Scheer laisse entendre qu’il continuerait de financer l’avortement à l’étranger

Le chef du Parti conservateur, Andrew Scheer
Photo: Chris Young La Presse canadienne Le chef du Parti conservateur, Andrew Scheer

Un gouvernement conservateur d’Andrew Scheer n’interdirait pas de nouveau le financement de l’avortement à l’étranger.

Le chef conservateur assure depuis des semaines que, bien qu’il ait eu des positions anti-avortement dans le passé, il ne rouvrirait pas le débat s’il est élu le mois prochain.

Son prédécesseur, Stephen Harper, avait interdit que les fonds canadiens d’aide internationale servent à financer des services d’avortement et de planification des naissances dans les pays en développement.

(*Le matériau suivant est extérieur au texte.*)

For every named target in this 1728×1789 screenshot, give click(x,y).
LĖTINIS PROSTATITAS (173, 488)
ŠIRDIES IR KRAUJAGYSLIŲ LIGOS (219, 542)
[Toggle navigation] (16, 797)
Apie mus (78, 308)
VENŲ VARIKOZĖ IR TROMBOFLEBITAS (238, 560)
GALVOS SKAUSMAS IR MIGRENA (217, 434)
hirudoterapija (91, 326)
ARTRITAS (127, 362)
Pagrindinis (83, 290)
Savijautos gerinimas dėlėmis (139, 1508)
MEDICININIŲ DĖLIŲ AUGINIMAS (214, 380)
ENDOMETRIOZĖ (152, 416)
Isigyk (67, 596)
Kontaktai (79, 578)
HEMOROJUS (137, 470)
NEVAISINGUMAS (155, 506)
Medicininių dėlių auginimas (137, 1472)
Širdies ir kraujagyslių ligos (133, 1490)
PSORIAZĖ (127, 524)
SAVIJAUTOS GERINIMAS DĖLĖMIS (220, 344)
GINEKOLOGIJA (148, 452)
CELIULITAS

Le gouvernement libéral de Justin Trudeau a renversé cette décision en arrivant au pouvoir. Le chef libéral avait parlé d’une « question de droits fondamentaux ». Le changement de politique avait cependant été dénoncé par les députés conservateurs.

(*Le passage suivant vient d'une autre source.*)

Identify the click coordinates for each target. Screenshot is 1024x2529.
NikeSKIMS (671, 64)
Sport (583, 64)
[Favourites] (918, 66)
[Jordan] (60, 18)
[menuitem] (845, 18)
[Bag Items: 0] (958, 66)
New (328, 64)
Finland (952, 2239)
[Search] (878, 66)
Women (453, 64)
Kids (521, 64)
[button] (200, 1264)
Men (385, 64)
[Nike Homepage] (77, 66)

M. Scheer s’est fait demander jeudi s’il reviendrait à la position de Stephen Harper. « On ne va pas rouvrir ce débat à aucun niveau », a-t-il répondu.

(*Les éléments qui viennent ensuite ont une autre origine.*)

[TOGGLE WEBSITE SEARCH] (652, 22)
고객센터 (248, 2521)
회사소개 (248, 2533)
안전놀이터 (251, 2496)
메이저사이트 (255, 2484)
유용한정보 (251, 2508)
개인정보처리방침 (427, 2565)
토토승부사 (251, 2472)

Le Parti conservateur a refusé de préciser si cela voulait dire qu’il s’engageait formellement à continuer de financer l’avortement à l’étranger.

Quant au débat sur l’avortement au pays, Andrew Scheer a reconnu cet été qu’il n’empêcherait pas ses députés de déposer des projets de loi d’initiative parlementaire sur la question. Mais il argue que le cas échéant il voterait contre.